> **Exercise aim**
Lines from the one containing "Contact Us (765, 1566)" through the end of the data are to be returned exactly, and no others.

> **Exercise input**
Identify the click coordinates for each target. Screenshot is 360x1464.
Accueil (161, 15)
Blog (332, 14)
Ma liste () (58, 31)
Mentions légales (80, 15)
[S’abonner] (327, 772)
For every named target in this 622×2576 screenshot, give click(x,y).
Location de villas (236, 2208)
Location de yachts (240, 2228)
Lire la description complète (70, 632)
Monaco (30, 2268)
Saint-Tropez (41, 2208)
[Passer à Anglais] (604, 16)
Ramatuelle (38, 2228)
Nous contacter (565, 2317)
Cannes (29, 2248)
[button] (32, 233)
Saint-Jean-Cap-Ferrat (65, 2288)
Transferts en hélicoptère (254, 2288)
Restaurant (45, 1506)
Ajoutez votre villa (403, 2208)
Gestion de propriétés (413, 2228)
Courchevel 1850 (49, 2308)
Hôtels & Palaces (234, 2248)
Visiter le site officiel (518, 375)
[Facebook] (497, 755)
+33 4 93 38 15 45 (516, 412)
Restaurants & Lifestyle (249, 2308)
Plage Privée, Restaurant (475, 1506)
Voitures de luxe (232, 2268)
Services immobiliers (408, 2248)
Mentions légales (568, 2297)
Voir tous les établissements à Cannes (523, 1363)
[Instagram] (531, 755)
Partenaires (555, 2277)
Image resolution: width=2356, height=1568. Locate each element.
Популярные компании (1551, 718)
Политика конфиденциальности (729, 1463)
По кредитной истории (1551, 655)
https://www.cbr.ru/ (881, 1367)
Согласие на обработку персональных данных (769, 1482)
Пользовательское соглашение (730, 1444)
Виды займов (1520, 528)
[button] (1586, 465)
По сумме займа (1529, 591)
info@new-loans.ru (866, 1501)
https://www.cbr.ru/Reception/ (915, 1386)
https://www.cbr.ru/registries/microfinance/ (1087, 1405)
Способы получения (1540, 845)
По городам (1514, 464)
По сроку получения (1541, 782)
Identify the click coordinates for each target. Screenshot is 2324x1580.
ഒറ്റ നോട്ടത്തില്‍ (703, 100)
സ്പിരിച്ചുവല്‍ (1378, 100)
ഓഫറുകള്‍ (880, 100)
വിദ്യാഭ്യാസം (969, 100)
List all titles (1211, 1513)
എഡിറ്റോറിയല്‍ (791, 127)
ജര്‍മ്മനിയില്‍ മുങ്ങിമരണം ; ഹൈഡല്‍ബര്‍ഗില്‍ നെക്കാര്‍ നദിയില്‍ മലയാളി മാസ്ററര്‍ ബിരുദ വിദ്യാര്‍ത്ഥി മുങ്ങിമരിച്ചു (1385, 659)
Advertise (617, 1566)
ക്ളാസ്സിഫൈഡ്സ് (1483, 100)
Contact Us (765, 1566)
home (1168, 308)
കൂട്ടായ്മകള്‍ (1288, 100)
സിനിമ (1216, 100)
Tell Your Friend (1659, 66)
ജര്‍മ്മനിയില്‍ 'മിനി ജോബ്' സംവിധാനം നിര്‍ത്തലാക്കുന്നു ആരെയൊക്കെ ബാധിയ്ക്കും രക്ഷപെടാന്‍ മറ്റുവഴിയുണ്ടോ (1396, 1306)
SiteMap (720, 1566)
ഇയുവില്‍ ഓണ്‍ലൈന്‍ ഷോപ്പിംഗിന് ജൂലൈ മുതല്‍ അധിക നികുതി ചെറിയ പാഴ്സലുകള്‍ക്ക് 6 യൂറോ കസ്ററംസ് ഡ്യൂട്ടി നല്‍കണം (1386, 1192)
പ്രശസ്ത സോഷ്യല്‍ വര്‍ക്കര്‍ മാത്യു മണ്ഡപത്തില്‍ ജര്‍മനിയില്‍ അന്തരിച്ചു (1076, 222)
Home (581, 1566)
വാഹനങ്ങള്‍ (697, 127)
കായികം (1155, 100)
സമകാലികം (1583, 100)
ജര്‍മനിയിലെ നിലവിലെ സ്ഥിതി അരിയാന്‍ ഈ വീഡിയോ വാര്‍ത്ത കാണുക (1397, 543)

> **Answer space**
Contact Us (765, 1566)
home (1168, 308)
കൂട്ടായ്മകള്‍ (1288, 100)
സിനിമ (1216, 100)
Tell Your Friend (1659, 66)
ജര്‍മ്മനിയില്‍ 'മിനി ജോബ്' സംവിധാനം നിര്‍ത്തലാക്കുന്നു ആരെയൊക്കെ ബാധിയ്ക്കും രക്ഷപെടാന്‍ മറ്റുവഴിയുണ്ടോ (1396, 1306)
SiteMap (720, 1566)
ഇയുവില്‍ ഓണ്‍ലൈന്‍ ഷോപ്പിംഗിന് ജൂലൈ മുതല്‍ അധിക നികുതി ചെറിയ പാഴ്സലുകള്‍ക്ക് 6 യൂറോ കസ്ററംസ് ഡ്യൂട്ടി നല്‍കണം (1386, 1192)
പ്രശസ്ത സോഷ്യല്‍ വര്‍ക്കര്‍ മാത്യു മണ്ഡപത്തില്‍ ജര്‍മനിയില്‍ അന്തരിച്ചു (1076, 222)
Home (581, 1566)
വാഹനങ്ങള്‍ (697, 127)
കായികം (1155, 100)
സമകാലികം (1583, 100)
ജര്‍മനിയിലെ നിലവിലെ സ്ഥിതി അരിയാന്‍ ഈ വീഡിയോ വാര്‍ത്ത കാണുക (1397, 543)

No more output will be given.